Item # 705714THE LONDON GAZETTE, England, June 5, 1673
* Early "Fake News" and Propaganda
* Religious and Political Warfare
* Fabricated Colonial Tragedy
A very interesting issue as the bottom of the back page has an advertisement for the publishing of a pamphlet titled "Mr. Baxter Baptized in Blood..." with further details noting: "...containing a horrible murther [murder] committed by four Anabaptists upon the person of Mr. Josiah Baker near Boston in New England, the whole matter, having been enquired into, and examined at the Council Bord, is found altogether false and fictitious."
But it was not fictitious.
This could well be the earliest advertisement for a crime-related publication of an American event, as the London Gazette was the first successful newspaper in England having begun just 8 years prior. There were essentially no American newspapers until 1704.
There is much online concerning this event. One account notes that in 1673 word reached England that the Rev. Josiah Baxter had been ruthlessly murdered in Boston. Baxter, an Anglican minister, had publicly debated a group of Baptists over their interpretations of the Bible.
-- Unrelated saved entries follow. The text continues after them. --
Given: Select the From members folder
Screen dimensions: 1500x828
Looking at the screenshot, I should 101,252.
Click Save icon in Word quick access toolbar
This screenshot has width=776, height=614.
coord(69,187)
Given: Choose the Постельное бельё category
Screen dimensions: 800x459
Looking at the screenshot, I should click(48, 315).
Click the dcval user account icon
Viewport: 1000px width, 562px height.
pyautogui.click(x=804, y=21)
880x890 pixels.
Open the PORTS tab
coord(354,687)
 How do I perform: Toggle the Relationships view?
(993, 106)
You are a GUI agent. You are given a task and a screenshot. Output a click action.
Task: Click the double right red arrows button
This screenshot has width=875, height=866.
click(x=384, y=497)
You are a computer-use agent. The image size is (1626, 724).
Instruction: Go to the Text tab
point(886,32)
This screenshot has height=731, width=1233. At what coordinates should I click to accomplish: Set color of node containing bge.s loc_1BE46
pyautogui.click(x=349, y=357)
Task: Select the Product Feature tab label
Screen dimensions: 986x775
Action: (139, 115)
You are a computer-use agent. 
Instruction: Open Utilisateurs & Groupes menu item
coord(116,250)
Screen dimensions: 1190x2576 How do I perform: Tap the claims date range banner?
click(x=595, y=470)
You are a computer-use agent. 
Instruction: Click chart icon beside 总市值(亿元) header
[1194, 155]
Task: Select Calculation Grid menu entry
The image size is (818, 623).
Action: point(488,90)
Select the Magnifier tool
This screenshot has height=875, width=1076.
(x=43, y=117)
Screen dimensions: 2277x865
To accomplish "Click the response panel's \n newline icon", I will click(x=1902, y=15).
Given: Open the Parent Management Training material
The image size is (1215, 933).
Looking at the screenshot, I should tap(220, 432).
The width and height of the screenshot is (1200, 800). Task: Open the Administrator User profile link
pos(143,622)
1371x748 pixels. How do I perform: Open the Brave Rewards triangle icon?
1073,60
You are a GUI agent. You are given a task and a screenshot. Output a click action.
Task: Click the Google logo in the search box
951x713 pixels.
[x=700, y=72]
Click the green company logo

The Rev. Baxter had gotten the better of the argument, but his opponents would not let the dispute end there.
Complete as a single sheet issue, 6 3/4 by 10 3/4 inches, very nice condition.
Background: The publication of the 1673 pamphlet Mr. Baxter Baptized in Blood stands as one of the most audacious and significant hoaxes in early Anglo-American journalism, serving as a visceral weapon in the religious propaganda wars of the Restoration era. The narrative—which detailed the gruesome skinning and murder of an Anglican minister, Josiah Baxter, by "Anabaptists" near Boston—was strategically manufactured to demonize religious dissenters at a time when the British Parliament was debating the Declaration of Indulgence and religious tolerance. The story was debunked only when two Bostonians, Captain Richard Martin and trader Henry Mountfort, arrived in London and testified to the Lord Mayor that no such person as Josiah Baxter existed and no such crime had occurred in the colony. Despite the London Gazette’s subsequent retraction identifying the story as "altogether false and fictitious," the pamphlet’s publisher, Samuel Parker (the future Bishop of Oxford), had already successfully stoked public hysteria. This event remains a foundational example of how the "Wild West" of 17th-century print culture used the distance of the American colonies to lend credibility to "fake news" designed to influence high-stakes domestic politics in England.